Jane tries to struggle. They put her onto the stretcher, assuming her panic is due to the pain of her labor and not her fury at me. "Sarah, do something!" she screams.
Jane has been my best friend my whole life. She came with me on this trip, she's stood by me when crap flew all over the place and never once asked why. I've got to bail her out of this situation. It's my duty as a best friend.
In the season of giving, I shrug. "I think you have me confused with someone else." I say, and bolt from the store. Jane screams after me but I leave her to whatever fate hands out. I'll get mine, I know it. But until then, I'm riding this one as far as I can.
In the parking lot, I figure out why the paramedics arrived so fast. There's been a ten-car pile up at the intersection. No major injuries but there are a lot of pissed off holiday shoppers.
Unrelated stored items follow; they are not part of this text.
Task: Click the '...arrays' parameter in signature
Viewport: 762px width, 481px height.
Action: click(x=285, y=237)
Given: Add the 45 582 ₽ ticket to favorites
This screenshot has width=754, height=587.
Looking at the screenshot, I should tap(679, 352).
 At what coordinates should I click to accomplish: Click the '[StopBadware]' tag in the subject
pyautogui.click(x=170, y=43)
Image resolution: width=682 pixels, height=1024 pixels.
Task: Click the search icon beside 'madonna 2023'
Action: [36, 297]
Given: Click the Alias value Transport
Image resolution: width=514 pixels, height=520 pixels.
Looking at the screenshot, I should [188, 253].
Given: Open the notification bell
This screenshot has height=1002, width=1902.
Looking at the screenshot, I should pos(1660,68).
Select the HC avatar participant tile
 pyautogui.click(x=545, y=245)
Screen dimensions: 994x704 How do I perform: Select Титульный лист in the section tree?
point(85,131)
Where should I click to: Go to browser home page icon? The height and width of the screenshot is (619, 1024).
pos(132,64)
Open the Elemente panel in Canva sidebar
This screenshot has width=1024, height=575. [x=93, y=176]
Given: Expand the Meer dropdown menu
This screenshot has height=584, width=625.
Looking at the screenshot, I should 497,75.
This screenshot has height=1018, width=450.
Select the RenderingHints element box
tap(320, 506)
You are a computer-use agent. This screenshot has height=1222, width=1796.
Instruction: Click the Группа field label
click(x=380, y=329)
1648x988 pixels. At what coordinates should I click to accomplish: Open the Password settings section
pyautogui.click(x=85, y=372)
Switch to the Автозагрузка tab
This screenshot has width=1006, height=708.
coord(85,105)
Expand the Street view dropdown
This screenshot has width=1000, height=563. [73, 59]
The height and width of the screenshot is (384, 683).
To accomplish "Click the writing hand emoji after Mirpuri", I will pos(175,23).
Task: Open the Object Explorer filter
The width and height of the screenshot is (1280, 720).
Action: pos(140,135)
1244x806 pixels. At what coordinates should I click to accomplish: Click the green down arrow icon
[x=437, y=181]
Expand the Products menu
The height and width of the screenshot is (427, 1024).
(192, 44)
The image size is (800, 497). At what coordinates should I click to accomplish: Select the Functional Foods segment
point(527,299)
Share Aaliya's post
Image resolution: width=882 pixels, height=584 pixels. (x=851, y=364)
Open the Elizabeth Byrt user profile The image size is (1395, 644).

My Jeep is right where I left it, in the middle of a grass median. I hop in and make like Burt Reynolds, heading for home. If I'm lucky, I'll get there just in time for presents.
I break every traffic law known to mankind on my way home. I pull up into the driveway, parking on the lawn, the only available space left. I wrap the gift in the Jeep and then sprint to the house. At the door, I actually grin. This year, you hell-spawn. I've got you this year!
Mom is waiting on me at the door. She heard the Muffler-less Wonder long before it ever reached the driveway. Inside, I shake the snow out of my hair and slap my baseball cap on my thigh to shake the ice crystals loose. Mom takes my jacket, checking out the wide stripe of mud up the back and on the seat of my pants. She doesn't ask. She knows better. She keeps looking over my shoulder and out the door expectantly. When Jane doesn't materialize, she looks at me, puzzled. "Where's Jane?"
"She got caught up at Wal-Mart." I say.
My entire family, mom and dad's brothers, sisters, nieces, nephews, and God only knows who else that's decided to wander in, are crammed into the living room. As usual, Jordan is the center of attention, sitting in the middle of the floor surrounded by a mountain of opened presents on one side and a landfill of discarded toys on the other. She shreds the paper from the huge box in her lap and squeals with delight. She raises the toy above her head and squeals, "A Pretty Power Princess! I wanted this so much! Thank you, thank you, thank you!" she carols. Then she throws the doll aside and goes. "Next! Next!"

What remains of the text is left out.